The right to peaceful protest is a cornerstone of liberal democracy, says Labour’s Pat Osborne
Last month I wrote about the inadequacy of the government’s response to a cost-of-living crisis caused largely by 12 years of Tory economic policy – designed to deliver super-profits for millionaires at the expense of ordinary working people. On the 18 June I joined tens of thousands of trade unionists from up and down the country at the TUC’s march and rally in London to demand better.
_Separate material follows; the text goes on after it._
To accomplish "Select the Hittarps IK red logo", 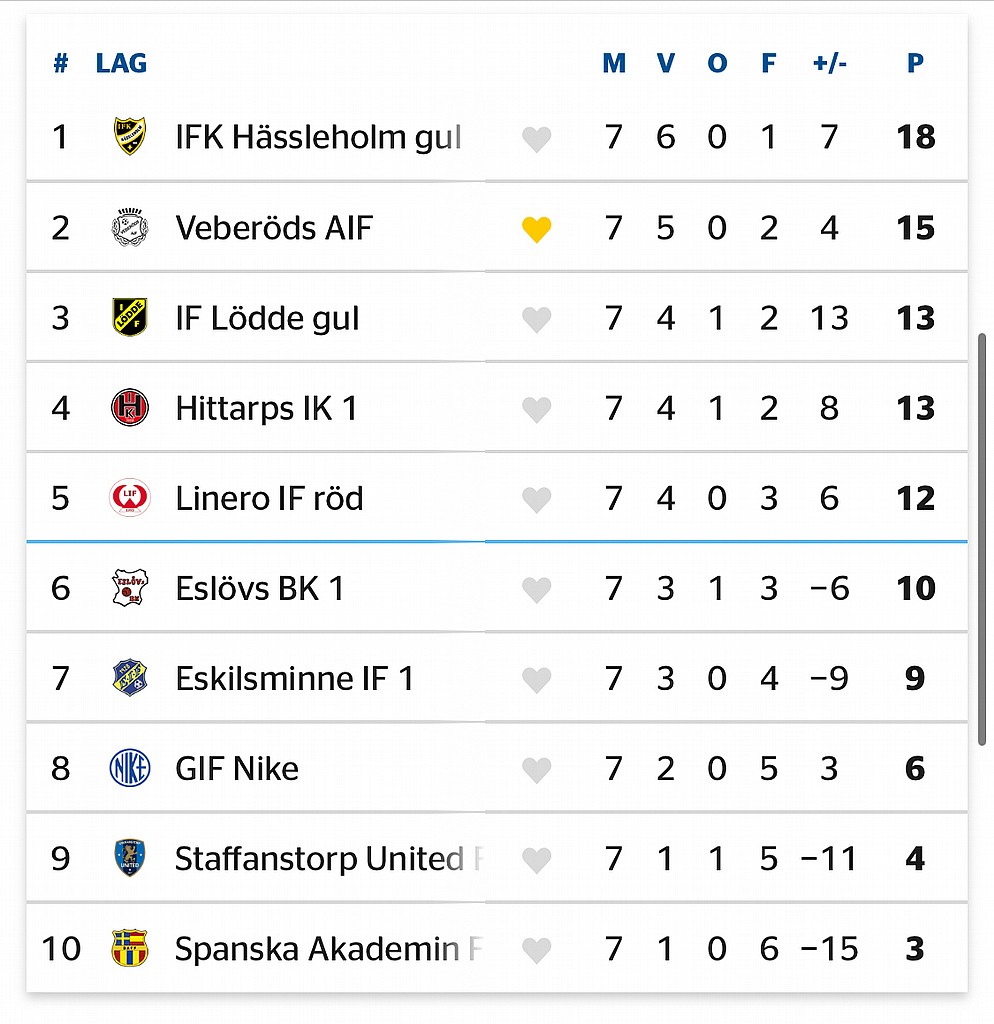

Despite a justifiable underlying anger towards a Government that is clearly letting us down, the protest was conducted peacefully and in a carnival-like atmosphere. Protestors showed their solidarity with other working people devastated by the cost-of-living crisis by adding to a soundscape of drums, whistles, music and chants as we marched two miles from Portland Place to Parliament Square.
Just 10 days later, the Police, Crime, Sentencing and Courts Act came into effect, effectively banning ‘noisy protest’. Within 10 hours, anti-Brexit protestor Steve Bray was the Act’s first scalp when police swooped to confiscate his speakers.
Whether or not we agree with Mr Bray’s King Canute-like position on Brexit is beside the point. Peaceful protest is a cornerstone of any liberal democracy and Mr Bray should have the right to engage in it. It is worrying therefore – though entirely foreseeable – that the police should move so quickly to enforce Priti Patel’s hard line anti-protest laws in such a heavy-handed way.
With the promise of a summer of discontent ahead of us, it is likely that these draconian powers and other anti-trade union instruments will be exercised repeatedly in order to mute a growing choir of dissenting voices. By Autumn this could reveal a country with more in common with Putin’s autocratic Russia than the liberal democracies of Western Europe.